With current level of technology you can not protect anything absolutely. To say the very least, once you have an e-version of a book, you can make a screenshot of it, run it through OCR software and have the book in... well with some software very quickly.

The way to fight a piracy is not to make artifical barriers, they will just discourage honest people. That is lesson which music industry is learning right now. The way is too find new balance in offer and demand, where piracy is not productive. In certain amounts producing e-books is so cheap that free alternative is not an alternative at all.

And for the record. I think, watermarked PDF is fair to both customer and producer.

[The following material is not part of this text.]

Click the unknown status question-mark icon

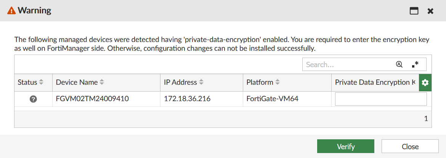tap(33, 99)
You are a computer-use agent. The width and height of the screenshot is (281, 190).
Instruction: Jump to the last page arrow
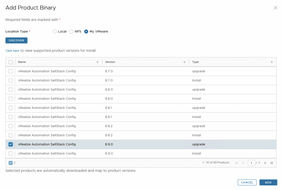coord(271,163)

DRM and other limitations are not.
 


Kae'Yoss

First Post
Alnag said:
With current level of technology you can not protect anything absolutely. To say the very least, once you have an e-version of a book, you can make a screenshot of it, run it through OCR software and have the book in... well with some software very quickly.

And, for that matter, the same can be done with books. And has been done.

The way to fight a piracy is not to make artifical barriers, they will just discourage honest people. That is lesson which music industry is learning right now. The way is too find new balance in offer and demand, where piracy is not productive. In certain amounts producing e-books is so cheap that free alternative is not an alternative at all.

I wouldn't say that paying nothing for something can be beaten. There's always those who will pay as little as possible, no matter whether the goods are stolen or illegaly copied.

Short of giving away your wares, you won't be able to come up with anything to win them over.


But they're not the majority. I think that lots of profit can be made if the prices are reasonable, the contents aren't meagre, and people don't have to jump thorugh hoops to use what they've bought.

If the price for those electronic versions will be reasonable (taking into account that you already bought the book itself) and the book itself usable without too much of a hassle, I think many people will make use of them, and will pay for them. Some will abuse the lack of security tighter than that of a bank vault, but they'd attempt to break into the vault, anyway.